* Required action *
The data below should be copied over with complete accuracy.

* Data records *

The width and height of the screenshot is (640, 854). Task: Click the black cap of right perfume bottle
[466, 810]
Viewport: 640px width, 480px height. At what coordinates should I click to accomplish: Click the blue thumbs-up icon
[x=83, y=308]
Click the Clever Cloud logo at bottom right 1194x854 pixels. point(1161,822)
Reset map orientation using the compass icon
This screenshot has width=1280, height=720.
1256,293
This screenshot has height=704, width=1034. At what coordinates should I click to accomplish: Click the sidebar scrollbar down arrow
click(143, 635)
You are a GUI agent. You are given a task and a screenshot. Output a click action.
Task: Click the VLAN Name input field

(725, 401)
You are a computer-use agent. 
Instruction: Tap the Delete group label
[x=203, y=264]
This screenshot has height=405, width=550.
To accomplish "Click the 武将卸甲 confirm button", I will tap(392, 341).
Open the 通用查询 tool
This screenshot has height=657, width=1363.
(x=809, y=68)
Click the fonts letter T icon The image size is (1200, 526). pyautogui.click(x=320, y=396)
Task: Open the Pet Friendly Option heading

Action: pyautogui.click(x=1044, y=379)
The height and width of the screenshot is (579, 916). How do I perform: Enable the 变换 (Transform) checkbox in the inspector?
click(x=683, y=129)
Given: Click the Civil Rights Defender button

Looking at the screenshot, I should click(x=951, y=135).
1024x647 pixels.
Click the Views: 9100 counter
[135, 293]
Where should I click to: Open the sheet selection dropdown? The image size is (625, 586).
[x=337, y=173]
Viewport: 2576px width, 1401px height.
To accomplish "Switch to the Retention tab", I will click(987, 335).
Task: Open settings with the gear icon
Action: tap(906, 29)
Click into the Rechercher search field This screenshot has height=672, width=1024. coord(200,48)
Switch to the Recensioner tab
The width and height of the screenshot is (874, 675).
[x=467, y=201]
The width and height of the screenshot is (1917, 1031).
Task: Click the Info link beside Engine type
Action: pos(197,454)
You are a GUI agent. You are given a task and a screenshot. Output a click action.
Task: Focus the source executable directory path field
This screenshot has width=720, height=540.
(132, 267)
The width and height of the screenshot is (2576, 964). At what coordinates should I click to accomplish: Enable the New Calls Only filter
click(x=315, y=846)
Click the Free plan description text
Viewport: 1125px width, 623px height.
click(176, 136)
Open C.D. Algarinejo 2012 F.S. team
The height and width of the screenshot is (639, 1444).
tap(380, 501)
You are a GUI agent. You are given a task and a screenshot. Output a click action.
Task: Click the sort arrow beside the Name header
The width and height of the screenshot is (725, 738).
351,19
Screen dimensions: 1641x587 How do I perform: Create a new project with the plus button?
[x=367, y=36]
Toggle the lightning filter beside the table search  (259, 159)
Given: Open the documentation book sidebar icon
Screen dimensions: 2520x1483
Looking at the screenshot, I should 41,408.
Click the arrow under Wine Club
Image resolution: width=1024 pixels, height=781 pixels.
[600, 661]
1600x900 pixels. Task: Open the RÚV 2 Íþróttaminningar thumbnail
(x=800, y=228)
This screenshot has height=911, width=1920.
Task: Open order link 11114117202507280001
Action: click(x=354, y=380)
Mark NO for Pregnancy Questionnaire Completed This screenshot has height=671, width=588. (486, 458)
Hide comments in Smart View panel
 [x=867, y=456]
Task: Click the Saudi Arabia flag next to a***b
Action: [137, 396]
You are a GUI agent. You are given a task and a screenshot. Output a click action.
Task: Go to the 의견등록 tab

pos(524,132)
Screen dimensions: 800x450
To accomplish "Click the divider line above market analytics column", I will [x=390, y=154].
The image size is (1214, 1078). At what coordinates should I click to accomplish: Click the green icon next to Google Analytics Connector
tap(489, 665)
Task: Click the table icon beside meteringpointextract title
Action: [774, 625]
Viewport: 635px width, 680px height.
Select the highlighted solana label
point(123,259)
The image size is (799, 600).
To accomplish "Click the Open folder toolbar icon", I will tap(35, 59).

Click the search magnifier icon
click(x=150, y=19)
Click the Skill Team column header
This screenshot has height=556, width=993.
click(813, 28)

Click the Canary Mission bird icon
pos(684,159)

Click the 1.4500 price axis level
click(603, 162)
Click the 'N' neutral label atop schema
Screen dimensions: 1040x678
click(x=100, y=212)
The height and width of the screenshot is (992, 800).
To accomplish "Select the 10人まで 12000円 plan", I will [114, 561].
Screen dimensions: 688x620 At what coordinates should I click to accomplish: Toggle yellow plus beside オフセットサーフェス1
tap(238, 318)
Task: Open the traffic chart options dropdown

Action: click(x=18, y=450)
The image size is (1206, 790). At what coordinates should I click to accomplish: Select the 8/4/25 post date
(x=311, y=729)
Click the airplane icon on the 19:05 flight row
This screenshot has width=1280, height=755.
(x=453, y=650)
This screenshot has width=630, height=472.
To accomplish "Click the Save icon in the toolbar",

* Result below *
The width and height of the screenshot is (640, 854). Task: Click the black cap of right perfume bottle
[466, 810]
Viewport: 640px width, 480px height. At what coordinates should I click to accomplish: Click the blue thumbs-up icon
[x=83, y=308]
Click the Clever Cloud logo at bottom right 1194x854 pixels. point(1161,822)
Reset map orientation using the compass icon
This screenshot has width=1280, height=720.
1256,293
This screenshot has height=704, width=1034. At what coordinates should I click to accomplish: Click the sidebar scrollbar down arrow
click(143, 635)
You are a GUI agent. You are given a task and a screenshot. Output a click action.
Task: Click the VLAN Name input field

(725, 401)
You are a computer-use agent. 
Instruction: Tap the Delete group label
[x=203, y=264]
This screenshot has height=405, width=550.
To accomplish "Click the 武将卸甲 confirm button", I will tap(392, 341).
Open the 通用查询 tool
This screenshot has height=657, width=1363.
(x=809, y=68)
Click the fonts letter T icon The image size is (1200, 526). pyautogui.click(x=320, y=396)
Task: Open the Pet Friendly Option heading

Action: pyautogui.click(x=1044, y=379)
The height and width of the screenshot is (579, 916). How do I perform: Enable the 变换 (Transform) checkbox in the inspector?
click(x=683, y=129)
Given: Click the Civil Rights Defender button

Looking at the screenshot, I should click(x=951, y=135).
1024x647 pixels.
Click the Views: 9100 counter
[135, 293]
Where should I click to: Open the sheet selection dropdown? The image size is (625, 586).
[x=337, y=173]
Viewport: 2576px width, 1401px height.
To accomplish "Switch to the Retention tab", I will click(987, 335).
Task: Open settings with the gear icon
Action: tap(906, 29)
Click into the Rechercher search field This screenshot has height=672, width=1024. coord(200,48)
Switch to the Recensioner tab
The width and height of the screenshot is (874, 675).
[x=467, y=201]
The width and height of the screenshot is (1917, 1031).
Task: Click the Info link beside Engine type
Action: pos(197,454)
You are a GUI agent. You are given a task and a screenshot. Output a click action.
Task: Focus the source executable directory path field
This screenshot has width=720, height=540.
(132, 267)
The width and height of the screenshot is (2576, 964). At what coordinates should I click to accomplish: Enable the New Calls Only filter
click(x=315, y=846)
Click the Free plan description text
Viewport: 1125px width, 623px height.
click(176, 136)
Open C.D. Algarinejo 2012 F.S. team
The height and width of the screenshot is (639, 1444).
tap(380, 501)
You are a GUI agent. You are given a task and a screenshot. Output a click action.
Task: Click the sort arrow beside the Name header
The width and height of the screenshot is (725, 738).
351,19
Screen dimensions: 1641x587 How do I perform: Create a new project with the plus button?
[x=367, y=36]
Toggle the lightning filter beside the table search  (259, 159)
Given: Open the documentation book sidebar icon
Screen dimensions: 2520x1483
Looking at the screenshot, I should 41,408.
Click the arrow under Wine Club
Image resolution: width=1024 pixels, height=781 pixels.
[600, 661]
1600x900 pixels. Task: Open the RÚV 2 Íþróttaminningar thumbnail
(x=800, y=228)
This screenshot has height=911, width=1920.
Task: Open order link 11114117202507280001
Action: click(x=354, y=380)
Mark NO for Pregnancy Questionnaire Completed This screenshot has height=671, width=588. (486, 458)
Hide comments in Smart View panel
 [x=867, y=456]
Task: Click the Saudi Arabia flag next to a***b
Action: [137, 396]
You are a GUI agent. You are given a task and a screenshot. Output a click action.
Task: Go to the 의견등록 tab

pos(524,132)
Screen dimensions: 800x450
To accomplish "Click the divider line above market analytics column", I will [x=390, y=154].
The image size is (1214, 1078). At what coordinates should I click to accomplish: Click the green icon next to Google Analytics Connector
tap(489, 665)
Task: Click the table icon beside meteringpointextract title
Action: [774, 625]
Viewport: 635px width, 680px height.
Select the highlighted solana label
point(123,259)
The image size is (799, 600).
To accomplish "Click the Open folder toolbar icon", I will tap(35, 59).

Click the search magnifier icon
click(x=150, y=19)
Click the Skill Team column header
This screenshot has height=556, width=993.
click(813, 28)

Click the Canary Mission bird icon
pos(684,159)

Click the 1.4500 price axis level
click(603, 162)
Click the 'N' neutral label atop schema
Screen dimensions: 1040x678
click(x=100, y=212)
The height and width of the screenshot is (992, 800).
To accomplish "Select the 10人まで 12000円 plan", I will [114, 561].
Screen dimensions: 688x620 At what coordinates should I click to accomplish: Toggle yellow plus beside オフセットサーフェス1
tap(238, 318)
Task: Open the traffic chart options dropdown

Action: click(x=18, y=450)
The image size is (1206, 790). At what coordinates should I click to accomplish: Select the 8/4/25 post date
(x=311, y=729)
Click the airplane icon on the 19:05 flight row
This screenshot has width=1280, height=755.
(x=453, y=650)
This screenshot has width=630, height=472.
To accomplish "Click the Save icon in the toolbar",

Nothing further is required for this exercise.